(Stored items)
**********

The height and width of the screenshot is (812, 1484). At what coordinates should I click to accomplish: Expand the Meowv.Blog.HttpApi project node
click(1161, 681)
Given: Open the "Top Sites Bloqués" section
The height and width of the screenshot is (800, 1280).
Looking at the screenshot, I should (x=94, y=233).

**********

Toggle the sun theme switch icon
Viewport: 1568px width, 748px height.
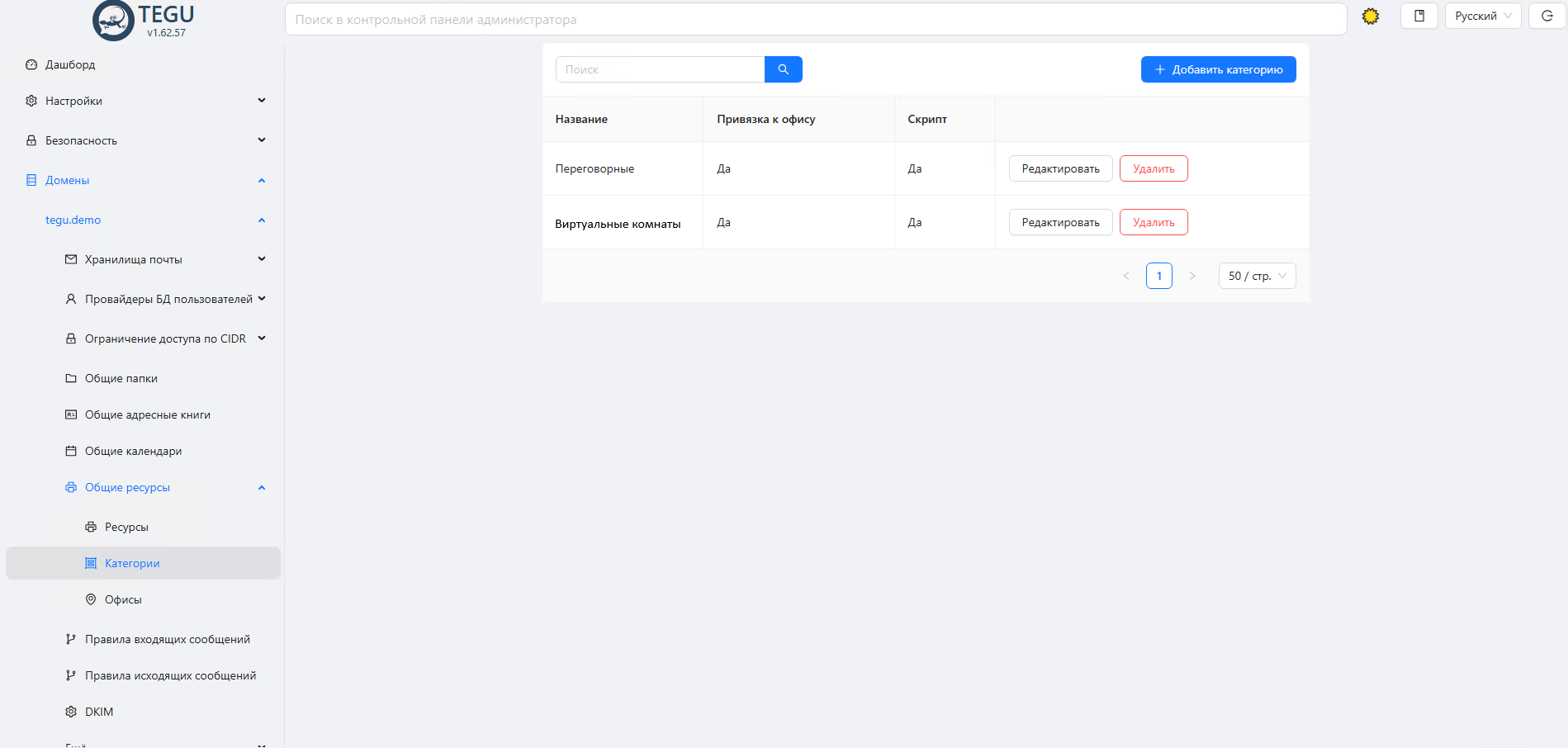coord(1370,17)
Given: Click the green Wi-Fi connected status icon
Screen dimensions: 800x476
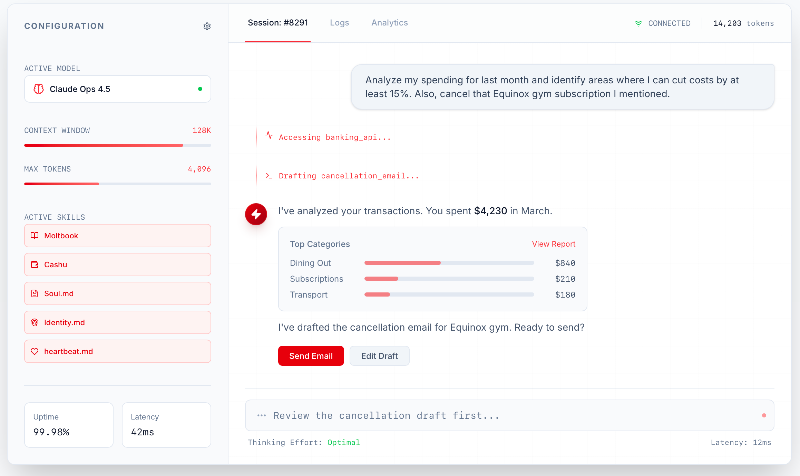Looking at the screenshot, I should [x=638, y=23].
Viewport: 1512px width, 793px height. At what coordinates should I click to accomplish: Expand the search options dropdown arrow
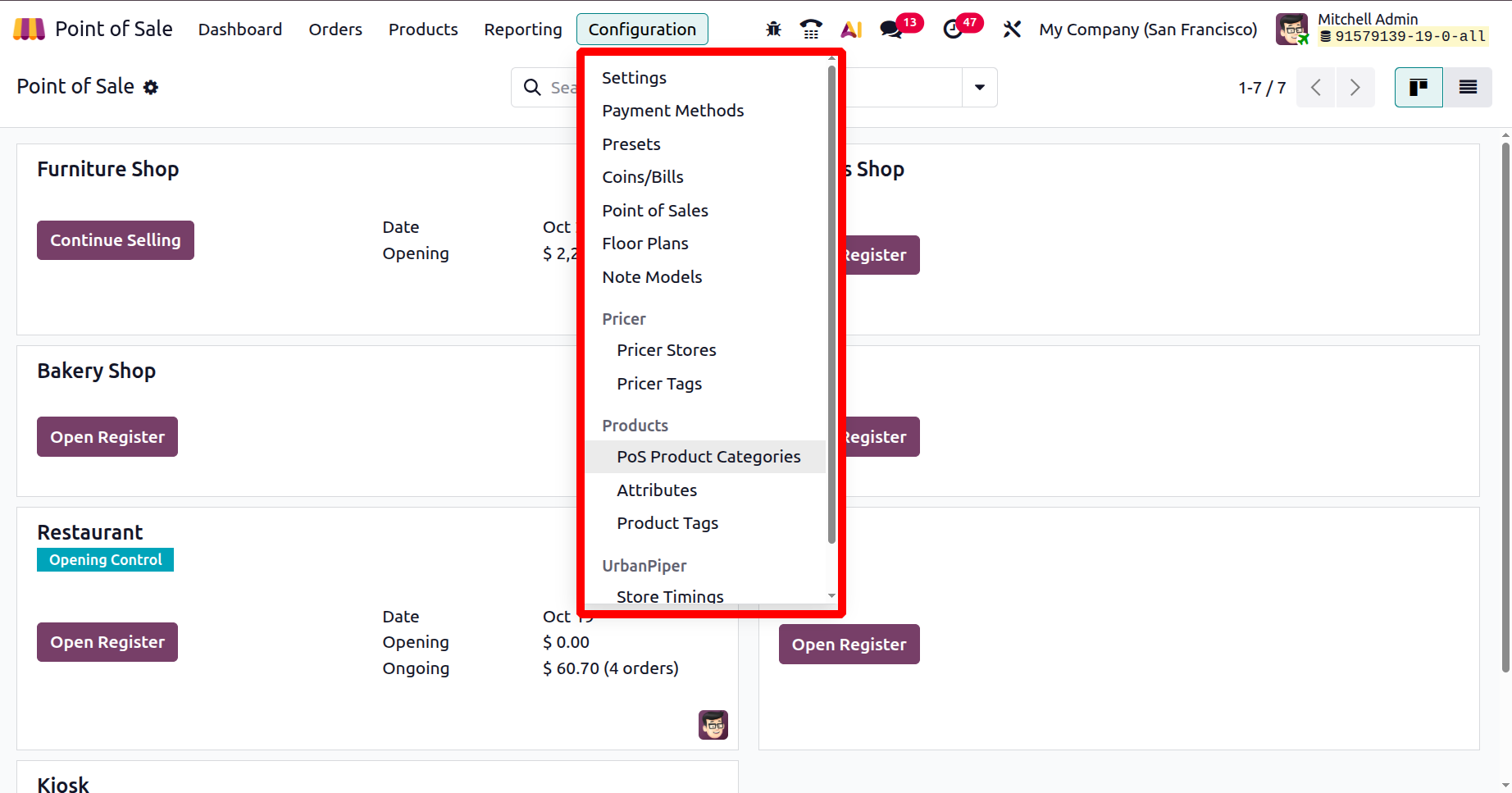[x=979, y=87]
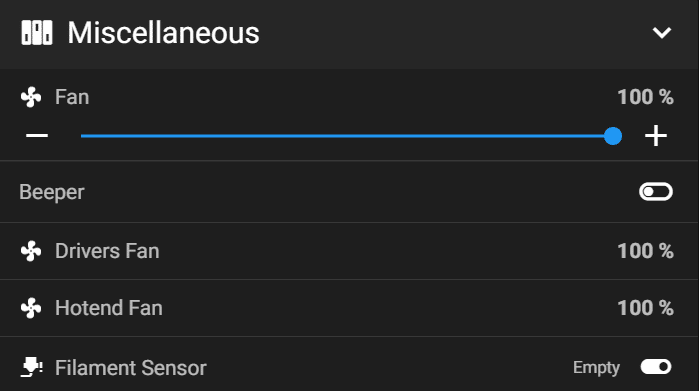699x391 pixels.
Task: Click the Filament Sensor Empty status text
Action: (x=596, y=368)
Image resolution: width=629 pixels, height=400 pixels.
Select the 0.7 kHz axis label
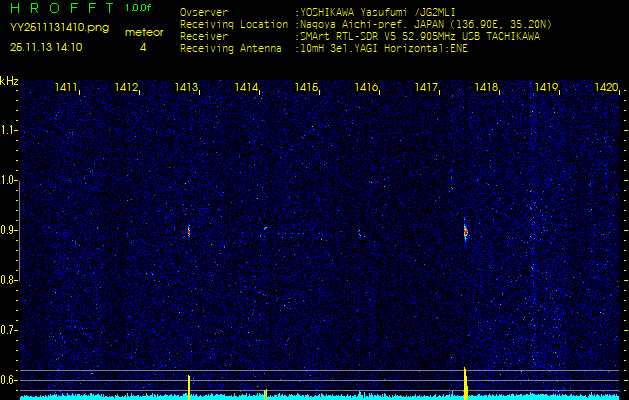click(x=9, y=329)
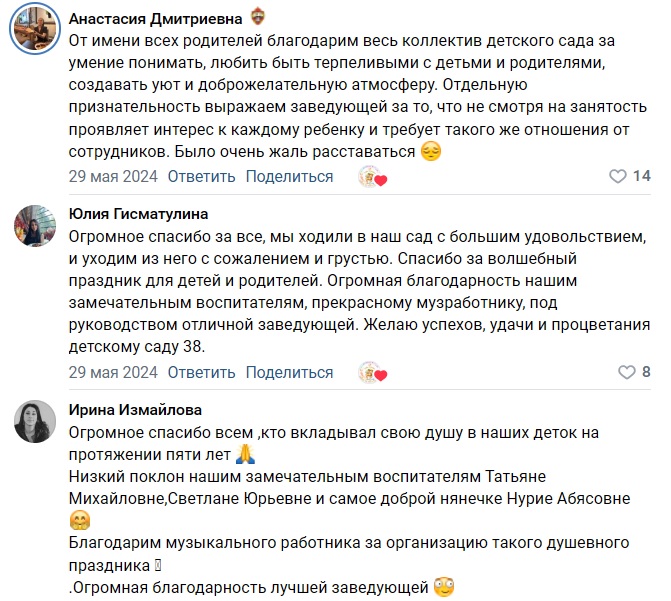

**********

ACTION ITEM ->
Every line above that holds the word "Given" should be copied out.

OUTPUT OF THE TASK ->
Given: Open the "Top Sites Bloqués" section
Given: Click the green Wi-Fi connected status icon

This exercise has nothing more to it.